I don't ascribe to the idea the dead have some sort of ghostly spirit-net through which they communicate to us once they slip this mortal coil. If so, we would all be mad with the white noise produced by the millions who have gone before us. If so, why would they only communicate in incomprehensible whispers and flick flash lights on and off?

I do however, believe that the One who created us speaks to us all the time. Of course He would want to. I like to speak to my kids and the people I love, so why wouldn't He?

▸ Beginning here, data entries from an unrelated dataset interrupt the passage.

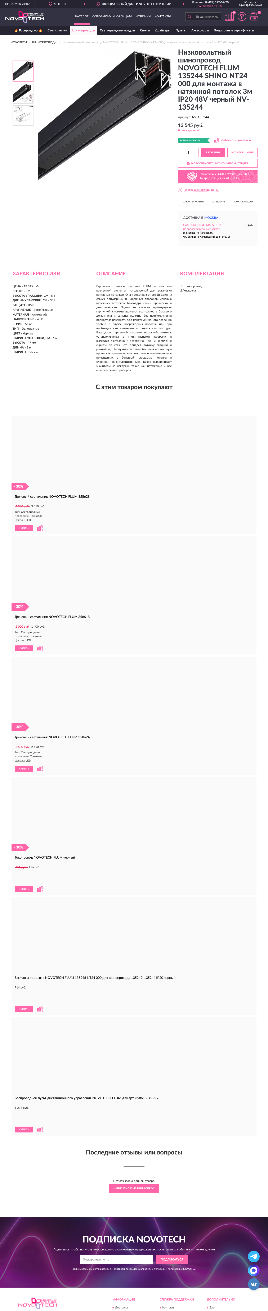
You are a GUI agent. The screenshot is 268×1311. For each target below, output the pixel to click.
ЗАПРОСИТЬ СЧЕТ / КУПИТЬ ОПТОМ (217, 163)
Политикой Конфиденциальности (131, 1226)
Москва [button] (211, 217)
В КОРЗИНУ (213, 152)
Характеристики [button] (193, 202)
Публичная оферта (175, 1277)
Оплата (120, 1271)
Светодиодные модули (117, 30)
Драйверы (162, 30)
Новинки (143, 16)
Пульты (180, 30)
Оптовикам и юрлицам (112, 16)
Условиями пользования (168, 1226)
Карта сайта (170, 1271)
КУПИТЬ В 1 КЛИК (242, 152)
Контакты (163, 16)
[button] (210, 5)
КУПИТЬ (24, 527)
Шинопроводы (83, 30)
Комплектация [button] (243, 202)
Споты (145, 30)
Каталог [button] (82, 16)
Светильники (57, 30)
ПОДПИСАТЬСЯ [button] (172, 1216)
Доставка (121, 1264)
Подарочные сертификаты (234, 30)
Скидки (214, 1271)
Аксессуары (200, 30)
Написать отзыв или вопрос (134, 1145)
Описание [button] (219, 202)
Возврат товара (125, 1277)
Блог (212, 1264)
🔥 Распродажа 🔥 (28, 30)
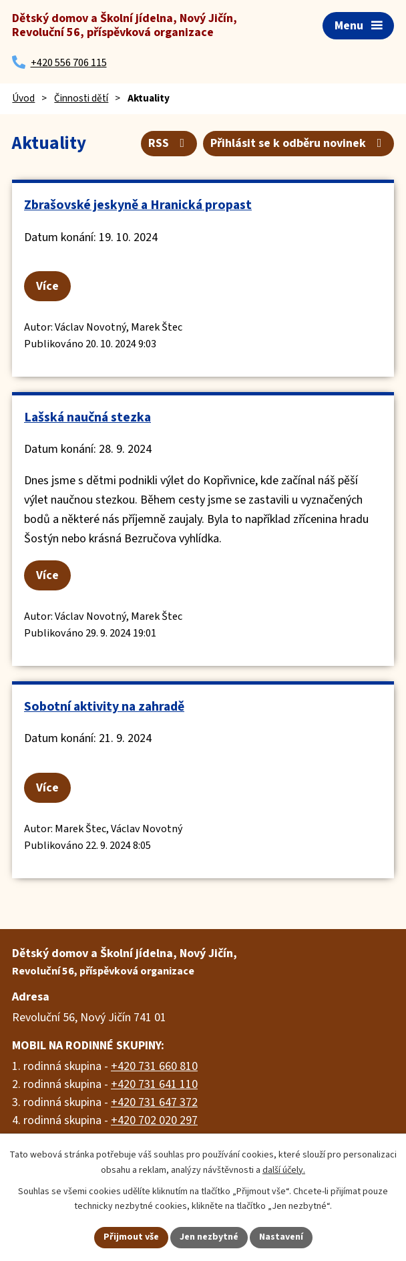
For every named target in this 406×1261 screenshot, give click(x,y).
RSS (169, 143)
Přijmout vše (131, 1237)
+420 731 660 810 (154, 1066)
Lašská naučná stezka (87, 417)
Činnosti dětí (81, 98)
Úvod (23, 98)
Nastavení (281, 1237)
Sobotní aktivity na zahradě (104, 706)
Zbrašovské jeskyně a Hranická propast (138, 205)
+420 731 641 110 (154, 1084)
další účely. (283, 1170)
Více (47, 286)
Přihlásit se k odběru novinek (298, 143)
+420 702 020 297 (154, 1120)
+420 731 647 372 (154, 1102)
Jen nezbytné (209, 1237)
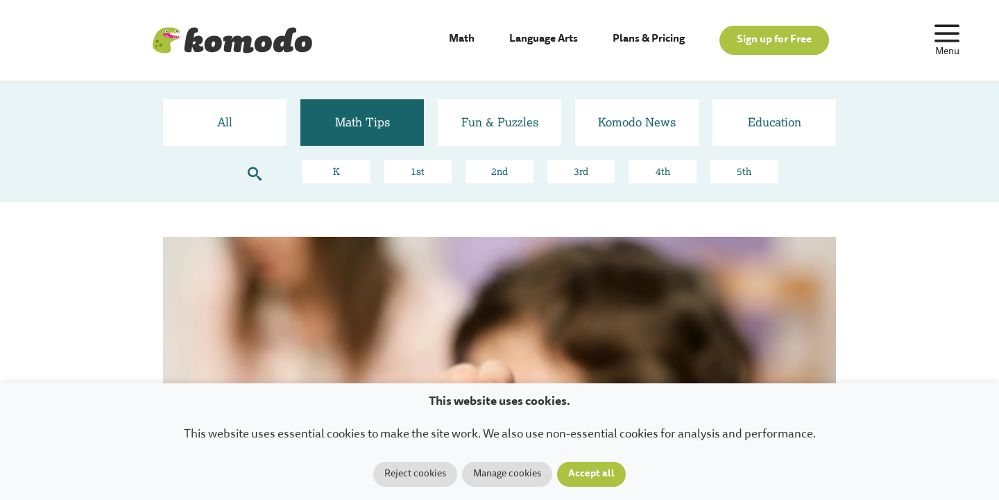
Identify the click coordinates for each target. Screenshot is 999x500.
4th (663, 171)
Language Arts (543, 39)
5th (744, 171)
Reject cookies (415, 474)
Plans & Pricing (649, 39)
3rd (581, 171)
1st (418, 171)
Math (462, 39)
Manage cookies (507, 474)
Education (774, 122)
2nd (499, 171)
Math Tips (362, 122)
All (224, 122)
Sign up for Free (774, 40)
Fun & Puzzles (499, 122)
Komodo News (637, 122)
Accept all (591, 474)
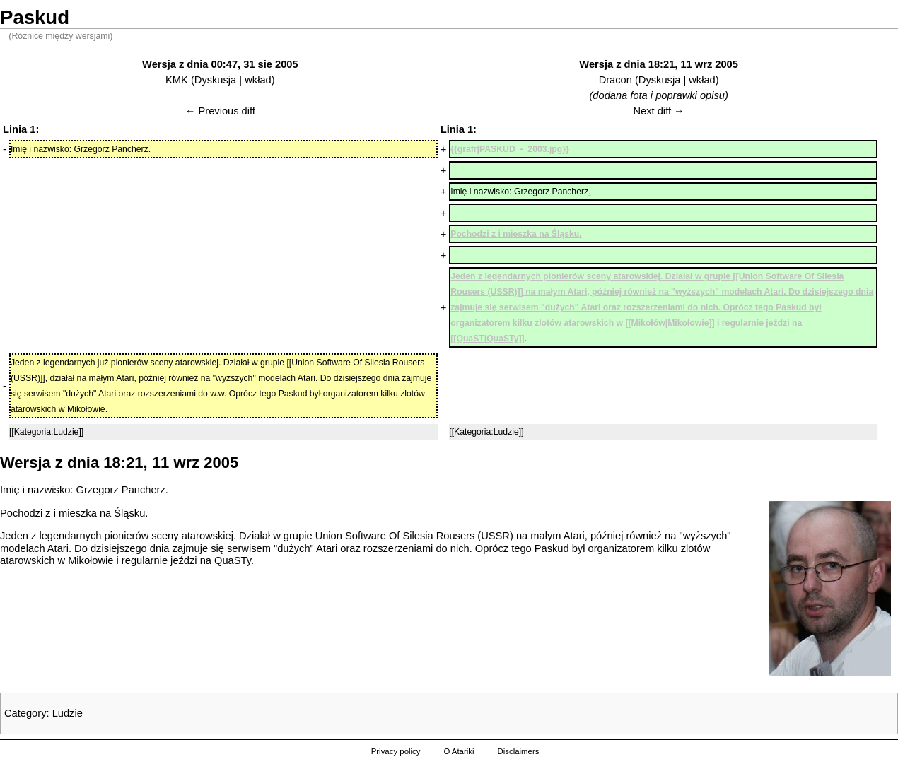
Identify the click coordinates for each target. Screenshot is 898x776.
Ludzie (67, 713)
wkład (258, 80)
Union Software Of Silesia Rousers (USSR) (414, 535)
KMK (176, 80)
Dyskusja (215, 80)
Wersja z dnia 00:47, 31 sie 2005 (220, 64)
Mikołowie (90, 560)
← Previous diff (220, 111)
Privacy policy (396, 751)
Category (25, 713)
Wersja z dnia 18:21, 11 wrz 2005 (658, 64)
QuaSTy (232, 560)
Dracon (615, 80)
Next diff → (659, 111)
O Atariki (458, 751)
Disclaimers (518, 751)
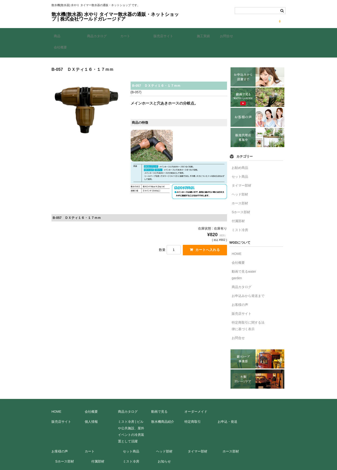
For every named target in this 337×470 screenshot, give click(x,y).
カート (127, 36)
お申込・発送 (227, 405)
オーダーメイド (195, 395)
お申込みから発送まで (248, 279)
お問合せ (228, 36)
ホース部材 (240, 186)
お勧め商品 (240, 151)
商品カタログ (99, 36)
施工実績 (201, 36)
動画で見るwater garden (244, 258)
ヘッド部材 (240, 177)
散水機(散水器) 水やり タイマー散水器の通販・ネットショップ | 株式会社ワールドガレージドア (115, 17)
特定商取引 (192, 405)
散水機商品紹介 (162, 405)
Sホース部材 (241, 195)
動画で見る (159, 395)
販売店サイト (166, 36)
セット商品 (240, 160)
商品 (59, 36)
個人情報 (91, 405)
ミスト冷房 (240, 213)
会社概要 (262, 36)
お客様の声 (240, 288)
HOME (237, 237)
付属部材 (238, 204)
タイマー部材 (241, 168)
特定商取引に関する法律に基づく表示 (248, 309)
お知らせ (164, 444)
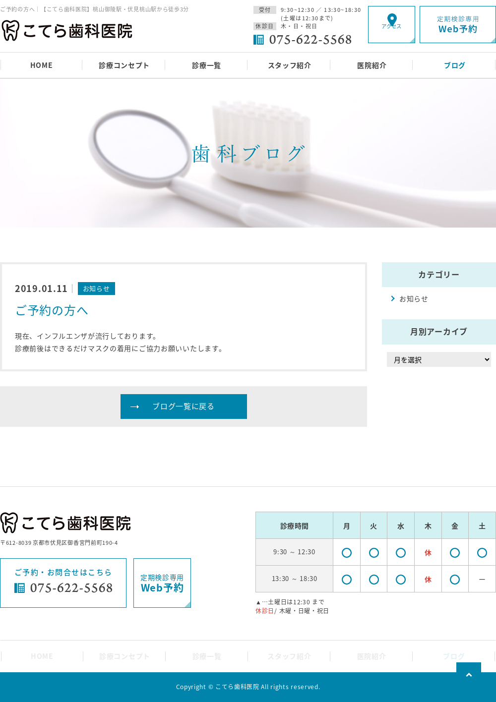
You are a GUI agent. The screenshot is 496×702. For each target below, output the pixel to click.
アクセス (391, 32)
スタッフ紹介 (289, 65)
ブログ (455, 65)
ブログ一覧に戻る (183, 406)
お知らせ (414, 298)
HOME (41, 65)
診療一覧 (206, 65)
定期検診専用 (162, 583)
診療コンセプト (124, 65)
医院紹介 (371, 65)
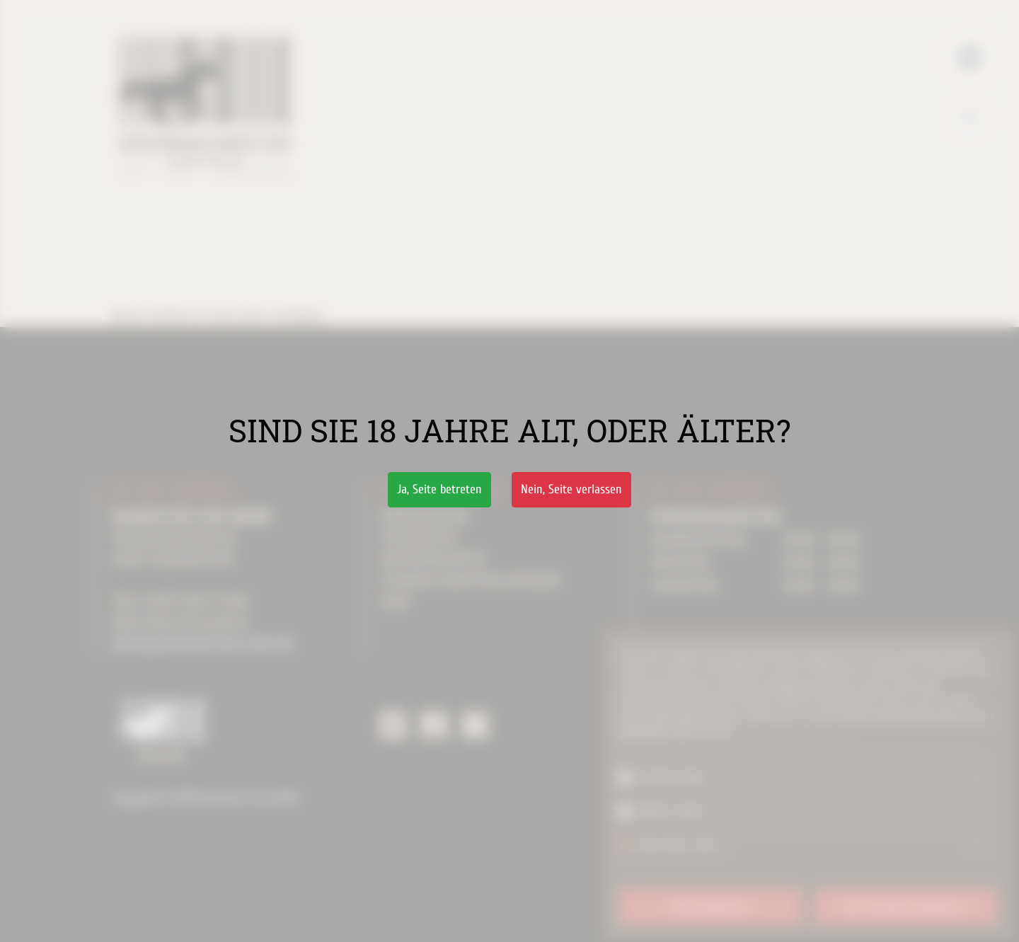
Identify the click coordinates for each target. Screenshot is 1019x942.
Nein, (571, 489)
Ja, (439, 489)
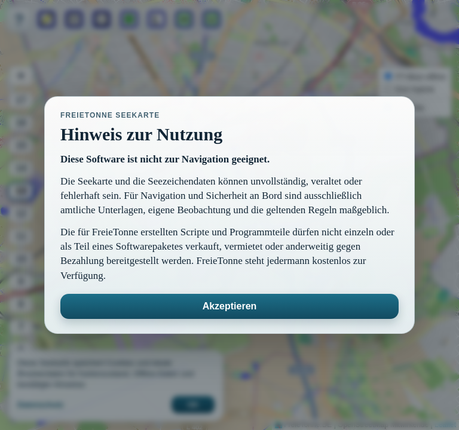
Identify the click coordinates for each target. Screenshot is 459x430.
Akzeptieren (230, 306)
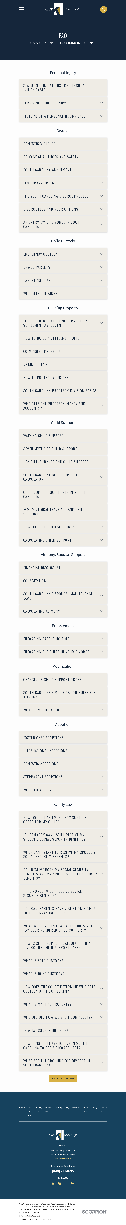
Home (22, 1107)
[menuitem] (22, 1219)
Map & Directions (63, 1158)
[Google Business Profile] (72, 1183)
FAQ (67, 1107)
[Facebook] (66, 1183)
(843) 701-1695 (63, 1170)
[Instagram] (60, 1183)
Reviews (76, 1107)
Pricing (59, 1107)
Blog (94, 1107)
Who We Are (30, 1111)
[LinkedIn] (53, 1183)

With this in mind, I take these two events as a Heavenly reminder that my mother's presence in our lives mattered and reverberates into the future. My mothering has been affected by my own mother. I want to emulate her ability to always be there for the important things. She never missed a performance, a concert or a competition. I don't know how she did it, as my Dad was often deployed and gone, but she managed to always be the one to chaperone the field trip or be in the front row. I make efforts to ensure my kids are celebrated and never have a reason to doubt my love for them.

The rose came back from being cut to nothing last year following a funky infestation. This year it's blooming early and beautifully. (In the picture is a garden turtle sculpture we brought from my mother's house.) As the rose has come back, so am I from the depression, anxiety and a painful past.

I said in my mother's eulogy that she was like the turtles she collected. Tough on the outside but soft on the inside. She may have taken her time to do things, but she always crossed the finish line. I too often charge ahead and lay waste to time, resources (and my health).

I, like mom and her beloved turtles, need to slow down, toughen up on the outside and soften up on the inside. I can now, literally and figuratively, stop and smell the roses.